Panelists: Danaya Wright, Clarence J. TeSelle
Endowed Professor at the University of Florida Levin College of Law;
Deborah Dinner, Associate Professor at Emory Law School; Kara Swanson, Professor
of Law at Northeastern School of Law. Chair
and comment, Holly Brewer, Burke Chair of American History and
Associate Professor at the University of Maryland
Danaya Wright’s “Romanticism and Revolution: Percy Shelley’s Children and the Origins of Parens Patriae” focused on Shelley’s
loss in 1817 of custody of his children from a first marriage. The father of Shelley’s dead wife sued,
claiming that Shelley was an atheist, blasphemer, and adulterer (he deserted
this first wife before she died, and took up with another woman). Lord Eldon, the chancellor who decided the
suit and was known to oppose all manner of liberal reforms, extended the
traditional concept of parens patriae
beyond its grounding in a royal prerogative to those with “reform views” and
“vicious” opinions. In the process,
Eldon inaugurated a new pattern of removing children from fathers who might be
financially sound but transgressed in other ways – they were homosexual,
atheist, sexually promiscuous, or otherwise morally suspect. In this way, the court expanded parens patriae to normative elements of
the household. This judicial oversight
of the domestic sphere was deployed to give the state a mandate to interfere
with parental rights, a mandate exercised primarily against fathers.
Deborah Dinner’s “Working Fathers: The Origins and
Consequences of Sex Neutral Caregiving Entitlements” examined claims by working
fathers in the 1970s that they, too, deserved parental leave. These “male liberationists,” while never a
cohesive group, nonetheless highlighted the tension within feminists’ claims
parity. Traditional maternalist laws
“protected” women, reinforcing stereotypes but also providing important limits
on what employers could demand of female workers. Labor feminists argued that such protections
should be expanded beyond mothers, to limit work hours and provide over time
for all employees. Other feminists
argued instead in favor of formal, legal equality over mandatory
protection. This latter group championed
provision of unpaid leave for all parents, and in the process they privileged
those who could afford to take time off from work, an “upper class equality.” And as Americans began to work longer hours
with less job security in the mid and late 1970s, responsibility for child
rearing shifted firmly inward to the family and away from state protective
legislation, a new cultural and psychological.
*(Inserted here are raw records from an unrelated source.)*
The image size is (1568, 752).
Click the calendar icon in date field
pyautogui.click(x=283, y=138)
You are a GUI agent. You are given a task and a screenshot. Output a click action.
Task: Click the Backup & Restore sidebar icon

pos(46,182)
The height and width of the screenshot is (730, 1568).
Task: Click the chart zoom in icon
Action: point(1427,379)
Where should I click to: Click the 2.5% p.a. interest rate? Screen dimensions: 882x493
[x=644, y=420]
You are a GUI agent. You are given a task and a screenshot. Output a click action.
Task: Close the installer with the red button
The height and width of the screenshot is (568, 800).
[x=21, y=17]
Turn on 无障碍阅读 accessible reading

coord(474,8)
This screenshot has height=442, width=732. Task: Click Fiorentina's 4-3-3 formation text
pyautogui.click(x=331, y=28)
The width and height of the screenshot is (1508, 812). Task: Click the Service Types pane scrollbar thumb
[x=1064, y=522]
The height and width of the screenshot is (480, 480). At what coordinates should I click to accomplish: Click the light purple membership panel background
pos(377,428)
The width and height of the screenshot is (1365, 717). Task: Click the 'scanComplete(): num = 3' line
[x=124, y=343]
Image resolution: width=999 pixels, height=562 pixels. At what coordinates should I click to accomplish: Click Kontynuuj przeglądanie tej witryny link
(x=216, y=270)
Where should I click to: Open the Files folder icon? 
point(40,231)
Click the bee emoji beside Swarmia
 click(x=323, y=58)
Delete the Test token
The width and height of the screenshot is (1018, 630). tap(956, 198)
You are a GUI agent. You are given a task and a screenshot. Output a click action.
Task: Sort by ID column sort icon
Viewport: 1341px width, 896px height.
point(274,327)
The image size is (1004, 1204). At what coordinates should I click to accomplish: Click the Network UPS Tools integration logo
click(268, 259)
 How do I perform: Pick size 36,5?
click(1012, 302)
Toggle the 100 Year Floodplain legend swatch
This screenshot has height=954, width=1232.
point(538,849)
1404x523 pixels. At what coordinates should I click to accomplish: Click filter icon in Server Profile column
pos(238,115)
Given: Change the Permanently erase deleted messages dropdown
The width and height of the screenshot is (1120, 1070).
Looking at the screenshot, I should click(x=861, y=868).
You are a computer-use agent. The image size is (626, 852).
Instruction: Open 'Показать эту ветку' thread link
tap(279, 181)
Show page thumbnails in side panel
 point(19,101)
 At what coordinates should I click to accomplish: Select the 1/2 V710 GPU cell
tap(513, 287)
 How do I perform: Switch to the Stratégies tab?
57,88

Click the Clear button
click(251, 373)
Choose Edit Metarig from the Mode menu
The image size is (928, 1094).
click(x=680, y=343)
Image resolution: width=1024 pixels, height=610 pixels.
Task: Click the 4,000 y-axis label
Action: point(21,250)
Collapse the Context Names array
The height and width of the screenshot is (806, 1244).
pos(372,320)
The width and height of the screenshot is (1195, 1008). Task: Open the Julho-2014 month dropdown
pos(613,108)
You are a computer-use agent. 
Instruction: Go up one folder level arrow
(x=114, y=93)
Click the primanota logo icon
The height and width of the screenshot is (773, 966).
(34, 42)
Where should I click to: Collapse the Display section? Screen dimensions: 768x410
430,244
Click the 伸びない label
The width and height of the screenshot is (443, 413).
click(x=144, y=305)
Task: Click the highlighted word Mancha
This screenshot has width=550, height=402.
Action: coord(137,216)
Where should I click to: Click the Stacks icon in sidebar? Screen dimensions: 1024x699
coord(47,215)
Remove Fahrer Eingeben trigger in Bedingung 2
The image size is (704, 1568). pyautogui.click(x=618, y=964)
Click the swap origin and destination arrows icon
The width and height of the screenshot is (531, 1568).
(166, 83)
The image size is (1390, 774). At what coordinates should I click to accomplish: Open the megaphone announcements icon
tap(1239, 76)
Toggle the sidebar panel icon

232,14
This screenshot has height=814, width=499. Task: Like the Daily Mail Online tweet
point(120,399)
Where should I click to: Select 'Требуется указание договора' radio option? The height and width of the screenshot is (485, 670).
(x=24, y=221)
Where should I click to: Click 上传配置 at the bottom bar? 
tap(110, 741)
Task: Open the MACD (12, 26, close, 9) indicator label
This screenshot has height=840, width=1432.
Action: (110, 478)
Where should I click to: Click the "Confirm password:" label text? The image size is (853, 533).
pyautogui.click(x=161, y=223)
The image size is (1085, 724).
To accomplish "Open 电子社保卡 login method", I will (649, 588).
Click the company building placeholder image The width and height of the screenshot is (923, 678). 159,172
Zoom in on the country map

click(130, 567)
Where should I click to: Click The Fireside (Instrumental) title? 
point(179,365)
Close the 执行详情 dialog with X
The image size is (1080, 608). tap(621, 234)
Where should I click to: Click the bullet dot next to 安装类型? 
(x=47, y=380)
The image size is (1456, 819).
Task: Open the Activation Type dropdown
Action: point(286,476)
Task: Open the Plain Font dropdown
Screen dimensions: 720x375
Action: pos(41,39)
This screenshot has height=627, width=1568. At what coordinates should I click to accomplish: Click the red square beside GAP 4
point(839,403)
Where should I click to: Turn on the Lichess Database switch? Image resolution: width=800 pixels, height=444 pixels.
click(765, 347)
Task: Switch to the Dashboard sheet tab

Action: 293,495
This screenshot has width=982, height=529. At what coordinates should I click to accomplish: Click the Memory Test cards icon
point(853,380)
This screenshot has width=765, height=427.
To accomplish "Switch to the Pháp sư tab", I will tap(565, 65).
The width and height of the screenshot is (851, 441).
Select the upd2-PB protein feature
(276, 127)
Kara Swanson’s “Making Fathers in the Clinic: Donor
Insemination and Legal Paternity” probed the simple process of insemination and
the complex legal world that evolved to “make” fathers of the husbands whose
wives were inseminated with a donor’s sperm from the 1940s through the 1970s. The entire medical process was shrouded in
secrecy, but its goal was the production of a legal fatherhood, and decidedly
not “adultery by doctor.” At first
doctors described the process as “semi-adoption,” a legal fiction that
collapsed under scrutiny by courts. And
one estranged husband in Illinois actually asked that his wife be charged with
adultery. Finally, a model Uniform
Parentage Act smoothed the way for husbands of inseminated women. Nonetheless, the ease of the procedure meant
that it traveled outside the strict bounds of heterosexual marriage that
mid-century doctors assumed would be eligible.
Especially among same sex couples and in clinics where secrecy and
privacy eroded, some sperm donors have been held to paternal obligations. And in the 21st century, lawyers
are now reaching back to the older concept of adoption, as both parents are now
“made” in fertility clinics.
Holly Brewer’s comments noted that Shelley was himself a
minor peer, and thus a high ranking figure.
The extension of such state power to such a man was itself surprising in
the early nineteenth century. In
addition, she urged Dinner to take account of the physical fact of motherhood
as she works on the complex debates among feminists and “male liberationists”
over equality and parity. Finally, she
noted that physical fathers were “separated” from legal fatherhood in Swanson's clinics, a point
that was picked up in questions. Sophia
Lee noted that one might speak as much of “termination” of fatherhood in the
clinic (the fatherhood of the donor) as of the “creation” of fathers. Barbara Welke asked about interracial
couples, especially in light of the work of the late Peggy
Pascoe. Other questions asked about
whether the contrast in Dinner’s work between cultural change and structural
protection might benefit from some investigation of the overlap between the
two. In closing, it is worth noting that
Percy Shelley, the subject of Wright’s paper, challenged his own father's authority when he
surrendered his claim on the family estate in return for a cash payment after his father criticized the son's public and controversial defense of atheism.